My question is, statistically most cases are horses, but how do you find the zebras? According to Indiana University School of Medicine, a rare disease is defined by having less than 200,000 cases, and approximately 1 in 10 Americans has a rare disease. The discrepancy here is that while it is exceedingly unlikely to have any particular rare disease, there are enough of them that the odds of having any one are not that low. Evidently, doctors and nurses spend the vast majority of their time dealing with common and generally quite obvious conditions. Sepsis, vehicular accidents, heart issues, complications in childbirth, arthritis, falls, cancer, these are daily events, but rare diseases, while common in the aggregate, are each most likely to be seen by a given health care provider once or twice in their lifetime, and yet clearly there's still need to diagnose them effectively.

When presented with a patient who insists something is deeply wrong with some supporting evidence, seems impaired yet not under the influence of drugs or alcohol, and initial tests come back normal, what next?

How are rare diseases (or less-common-than-common diseases even) recognized and diagnosed?

Answer 1

My question is, statistically most cases are horses, but how do you find the zebras?

The answer is... complicated. I will answer first from my experience as a (US) physician, and secondly, from a general standpoint in (US) Medicine.
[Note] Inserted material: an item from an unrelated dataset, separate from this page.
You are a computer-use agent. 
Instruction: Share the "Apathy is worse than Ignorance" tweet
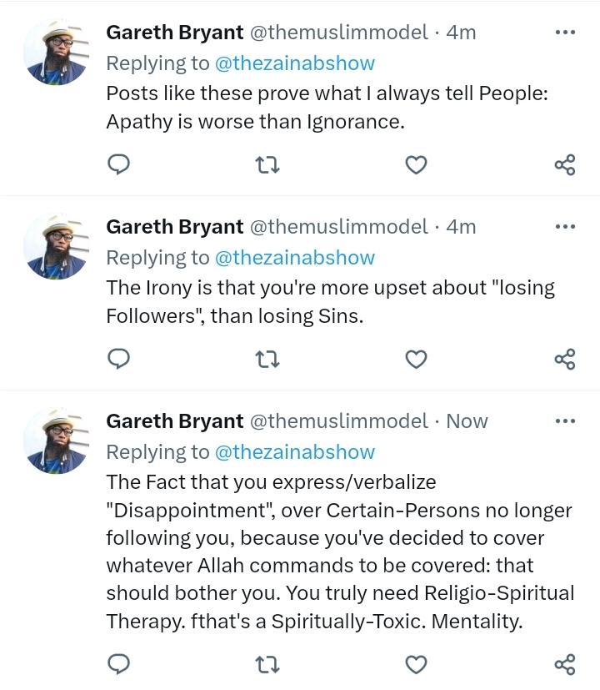pos(564,165)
While we spend the vast amount of our time as physicians treating "horses" (as it were), we spend the vast amount of our training (medical school and some of Residency) learning about zebras.^* So, we know a lot about zebras, and the fear of missing a zebra is what keeps a lot of us on our toes. (There are lots of publications that feature a rare case in every issue or periodically.)
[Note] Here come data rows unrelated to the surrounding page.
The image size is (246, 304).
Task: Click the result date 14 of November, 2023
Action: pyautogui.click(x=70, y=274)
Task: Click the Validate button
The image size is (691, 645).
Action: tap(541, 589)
Also, there is a not terribly well known and informal source of further assistance: online groups for physicians consisting of physicians where difficult cases are discussed in the hopes that a solution might be found.

But, we can't recognize all the zebras, and this is where the line of referral comes in: a primary care physician or primary care provider refers to a specialist they think might help; if the specialist can't figure it out, they refer to a subspecialist, and on it goes up the chain. It may take time (in some cases, up to a decade), but eventually, one hopes the patient meets a specialist that has seen a zebra they have never forgotten and it is the zebra that the patient happens to have. A friend of mine finally got a diagnosis after 7 years of referrals. It's a long time, but it eventually got diagnosed. (Their condition is literally 1/1,000,000.)
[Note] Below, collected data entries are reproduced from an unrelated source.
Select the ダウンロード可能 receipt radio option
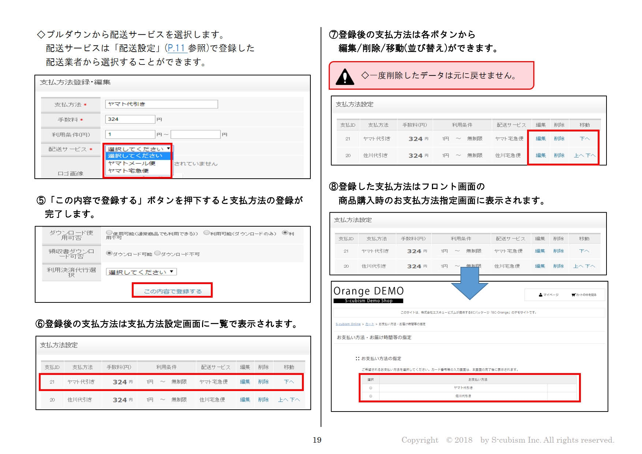 [109, 253]
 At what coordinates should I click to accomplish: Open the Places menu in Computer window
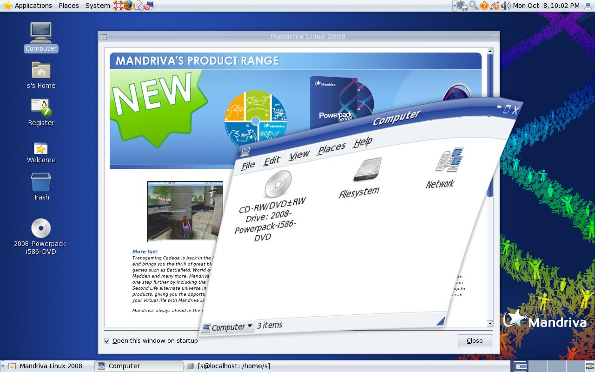pyautogui.click(x=331, y=148)
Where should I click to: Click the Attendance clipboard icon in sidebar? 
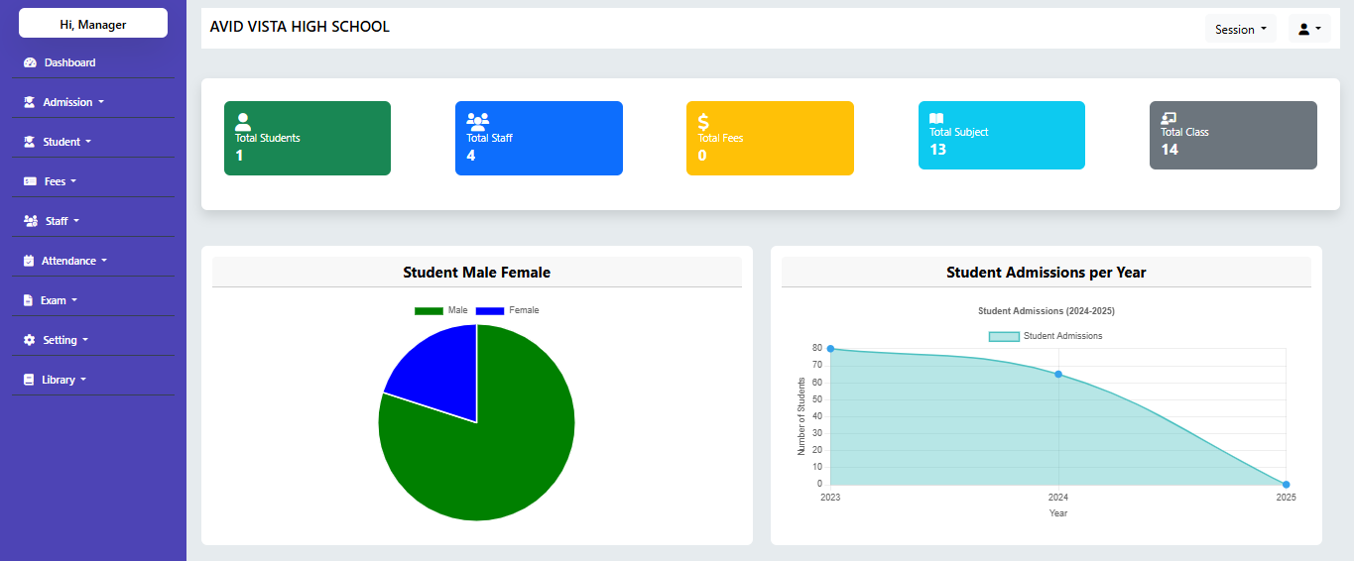30,261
*_{I recall one lecture on Ewing sarcoma (2.9/1,000,000) where, at the end of the lecture, the professor said, "But don't worry, you'll never see this in your entire lifetime." And as it so happened, I saw two.}

_{Sometimes pure luck plays a roll. I saw a patient who had seen 4 specialists in the two weeks prior to his visit with me (a generalist). I performed a test that no one else had done, which led to a diagnosis that was so rare, only 5 people in the US had it before him.}

_{In residency, our service had a patient with a fairly rare disease (1/100,000) which went undiagnosed, and the attending thought it was psychogenic, which led to embarrassingly atrocious care for the patient. Luckily there was a senior resident who researched the symptoms diligently and came up with the correct, physiologic diagnosis.}

Answer 2

The UK National Health Service estimates that 80% of rare diseases have an underlying genetic etiology¹. Thus, rare diseases diagnosis now and in the near future is mostly a function of:

Having a screening test with the appropriate sensitivity and specificity to consider multiple rare diseases simultaneously

There are probably more than 7000 such genetic diseases², and no one clinician can possible be aware of all of them other than superficially. Thankfully, there is a screening test which accurately identifies the vast majority of known genetic diseases, exome sequencing. Moreover, exome sequencing has favorable sensitivity and specificity³.

Thus, it seems most likely that diagnosis of the great majority of rare diseases mostly relies on being evaluated by a clinician comfortable with the application of broad genetic testing.